"Tout est possible au nom de l'amour et de l'affection"

Eva mène une vie paisible en Norvège aux côtés du pasteur Viktor dans un spacieux presbytère. Un jour, ayant appris le décès de Leonardo dont sa mère partageait la vie, elle décide de lui écrire pour l'inviter à venir. Charlotte débarque quelques jours plus tard. Joie, embrassades, larmes d'émotion. Mais les rancoeurs accumulées ne vont pas tarder à se manifester...

Au départ, Sonate d'automne ressemble à une idée de producteur : faire se rencontrer deux monstres sacrés du cinéma, deux Bergman, deux "Ing", Ingrid et Ingmar. L'une, star hollywoodienne, tour à tour égérie de Rossellini et de Hitchcock. L'autre, star du cinéma d'auteur, n'ayant presque jamais quitté la Suède, travaillant toujours avec la même équipe. La rencontre fut orageuse, Ingrid trouvant son personnage trop accablé par le scénario. Mais avec Ingmar, pas question de toucher aux dialogues, il est vrai de très haute tenue. Dans le bonus du DVD, on voit Ingrid contester la réplique "je n'ai aucun souvenir de mon enfance" ; elle souhaite l'adoucir. Ingmar tient bon : il connaît "un tas de gens" qui n'ont aucun souvenir de son enfance...

Comme toujours chez Bergman, il faut faire le lien avec la vie réelle. Charlotte, artiste de renom au coeur sec, c'est à la fois Ingrid et Ingmar. Ingrid, car on sait qu'elle abandonna parfois ses "devoirs de mère" pour sa carrière ou ses amours - qu’on se rappelle Stromboli . Le site dvdclassik m'apprend, par ailleurs, que l'actrice se fit connaître grâce au film Intermezzo, où elle jouait une pianiste... Charlotte, c'est aussi Ingmar, sur ce sujet loin d'être en reste, tout aussi accaparé par son art, tout aussi enclin aux escapades amoureuses.

Ingrid défendit le fait qu'une femme avait le droit de faire primer sa carrière sur sa vie de famille, chose qu'on ne reprocherait jamais à un homme. Lorsqu'elle lâche à sa fille "je suis désolée", on peut sentir la sourde colère qui habite l'actrice. Si l'on retient comme sous-texte la dimension d'autocritique du cinéaste, l'argument d'Ingrid s'effondre puisque le film exprime bien les remords d'Ingmar.

• • • •

Consigne 1:
Dressez la liste de tous les personnages du film nommés dans le texte sur Sonate d'automne.
Consigne 2:
Traduisez en anglais la phrase suivante du texte sur Sonate d'automne : « Ingrid défendit le fait qu'une femme avait le droit de faire primer sa carrière sur sa vie de famille, chose qu'on ne reprocherait jamais à un homme. »

• • • •

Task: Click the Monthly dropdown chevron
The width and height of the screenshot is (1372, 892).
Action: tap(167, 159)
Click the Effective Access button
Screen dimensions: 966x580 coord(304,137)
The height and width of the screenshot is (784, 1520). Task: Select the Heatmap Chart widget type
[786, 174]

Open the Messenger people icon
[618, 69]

• • • •

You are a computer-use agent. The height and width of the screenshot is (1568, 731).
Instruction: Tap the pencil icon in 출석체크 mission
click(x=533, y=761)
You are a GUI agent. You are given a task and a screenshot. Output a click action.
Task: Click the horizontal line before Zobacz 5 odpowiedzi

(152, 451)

• • • •

Résultat 1:
Eva, Viktor, Leonardo, Charlotte

Résultat 2:
Ingrid defended the idea that a woman had the right to put her career ahead of her family life, something no one would ever hold against a man.